Izuku reached up, grasping Yoichi’s shadowy hand. As he did, a brilliant spark of green lightning jumped between them. 


"If you rely purely on brute force, like you did against that Hollow, you will shatter your soul," Yoichi warned, his tone turning serious. "You must learn to wield the sword. You must learn to channel us through the blade, not your fists. It is the only way your spirit body can handle the output." 


Izuku stood up, looking at the assembled silhouettes of the greatest heroes of the past. 


"I'll learn," Izuku said, the familiar, unshakeable determination burning in his emerald eyes. "I'll master the sword. I'll master Kidō. I'll do whatever it takes to protect this world." 


"We know you will," Nana said softly. "You always do, Izuku." 


"Now," Yoichi said, stepping back into the ranks of the vestiges.
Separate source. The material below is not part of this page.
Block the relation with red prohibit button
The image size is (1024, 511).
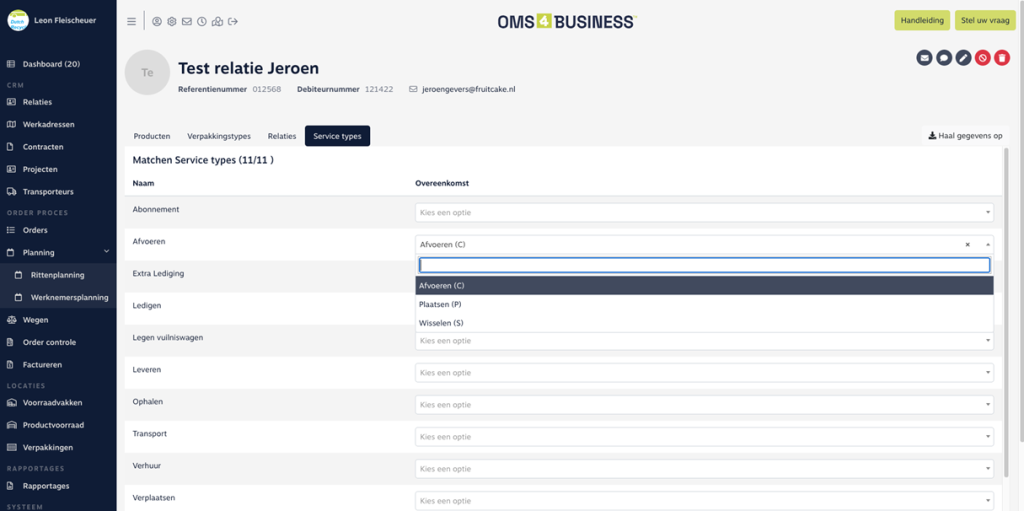pos(983,58)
The sky above the U.A. replica began to swirl with vibrant green clouds, lightning arcing across the horizon. "Your meditation is ending. The waking world is calling you back. But before you go, Ninth… you must know the name of the power you wield." 


The eight silhouettes raised their hands in unison, pointing toward Izuku. 


The spiritual pressure in the inner world skyrocketed, becoming so dense Izuku could barely breathe. But it wasn't oppressive. It was empowering. It was the feeling of one million percent. 


"Call our name, Izuku Midoriya!" the voices of the vestiges roared together, echoing like thunder across the heavens. 


Izuku’s eyes snapped open in the real world. 


He was still sitting in the bamboo courtyard of the Shino Academy. The moon hung high in the sky. 


He looked down at his lap. The Asauchi was no longer dormant. 


The blade was vibrating violently, humming with a frequency that made the wooden planks beneath him splinter. The dark green wrapping on the hilt was glowing with a brilliant, pulsing emerald light. 


Izuku stood up slowly. He gripped the hilt with his right hand. 


He didn't draw the blade. He didn't need to. He knew its name. It was etched into his very soul. 


He looked up at the moon, a fierce, confident smile spreading across his face. 


"I hear you," Izuku whispered into the quiet night. 


The journey of the Nameless Blade was over. The journey of the Hero of the Soul Society had truly begun.